(Stored data)
□ □ □ □ □
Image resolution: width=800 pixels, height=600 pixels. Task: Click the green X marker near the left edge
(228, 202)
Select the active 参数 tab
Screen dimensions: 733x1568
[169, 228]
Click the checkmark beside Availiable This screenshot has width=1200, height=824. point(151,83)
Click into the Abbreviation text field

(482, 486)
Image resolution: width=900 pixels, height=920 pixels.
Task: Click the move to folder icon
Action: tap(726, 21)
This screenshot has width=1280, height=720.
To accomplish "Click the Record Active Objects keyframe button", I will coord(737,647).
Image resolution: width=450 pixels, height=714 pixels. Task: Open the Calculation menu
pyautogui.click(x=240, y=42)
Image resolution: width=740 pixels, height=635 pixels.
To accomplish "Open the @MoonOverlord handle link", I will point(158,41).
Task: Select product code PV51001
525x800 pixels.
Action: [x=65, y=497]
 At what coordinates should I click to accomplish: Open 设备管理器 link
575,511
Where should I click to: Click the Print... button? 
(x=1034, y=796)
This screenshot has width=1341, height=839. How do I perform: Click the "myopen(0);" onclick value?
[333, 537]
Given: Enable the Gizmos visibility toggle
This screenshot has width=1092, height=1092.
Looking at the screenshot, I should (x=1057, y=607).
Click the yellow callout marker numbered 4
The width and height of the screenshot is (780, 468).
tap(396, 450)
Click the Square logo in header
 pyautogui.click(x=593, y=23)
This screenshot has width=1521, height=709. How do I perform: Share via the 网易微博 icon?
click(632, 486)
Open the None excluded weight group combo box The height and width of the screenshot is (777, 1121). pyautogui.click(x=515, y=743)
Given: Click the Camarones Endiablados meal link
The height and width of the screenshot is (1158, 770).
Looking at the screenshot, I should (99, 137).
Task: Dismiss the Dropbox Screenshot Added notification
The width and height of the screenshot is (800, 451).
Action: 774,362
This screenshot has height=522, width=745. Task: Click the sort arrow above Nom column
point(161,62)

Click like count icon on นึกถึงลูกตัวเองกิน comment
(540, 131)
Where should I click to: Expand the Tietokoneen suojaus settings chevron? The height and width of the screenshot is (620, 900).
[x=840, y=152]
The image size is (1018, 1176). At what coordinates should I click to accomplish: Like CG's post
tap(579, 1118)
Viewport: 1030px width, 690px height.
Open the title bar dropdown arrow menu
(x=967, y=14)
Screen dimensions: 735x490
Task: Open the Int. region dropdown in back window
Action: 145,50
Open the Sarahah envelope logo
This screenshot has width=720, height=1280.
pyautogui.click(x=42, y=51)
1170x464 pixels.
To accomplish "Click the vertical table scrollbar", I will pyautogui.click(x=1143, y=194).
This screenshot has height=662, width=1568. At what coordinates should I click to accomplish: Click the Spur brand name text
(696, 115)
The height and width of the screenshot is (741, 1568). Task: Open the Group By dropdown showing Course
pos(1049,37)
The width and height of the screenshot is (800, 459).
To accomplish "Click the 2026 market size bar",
□ □ □ □ □
> [ASSIGNED TASK]
Give the exact lines, and only those, from the line containing "Click into the Abbreviation text field" through the line containing "Image resolution: width=740" in the entries above.

> [RESULT BELOW]
Click into the Abbreviation text field

(482, 486)
Image resolution: width=900 pixels, height=920 pixels.
Task: Click the move to folder icon
Action: tap(726, 21)
This screenshot has width=1280, height=720.
To accomplish "Click the Record Active Objects keyframe button", I will coord(737,647).
Image resolution: width=450 pixels, height=714 pixels. Task: Open the Calculation menu
pyautogui.click(x=240, y=42)
Image resolution: width=740 pixels, height=635 pixels.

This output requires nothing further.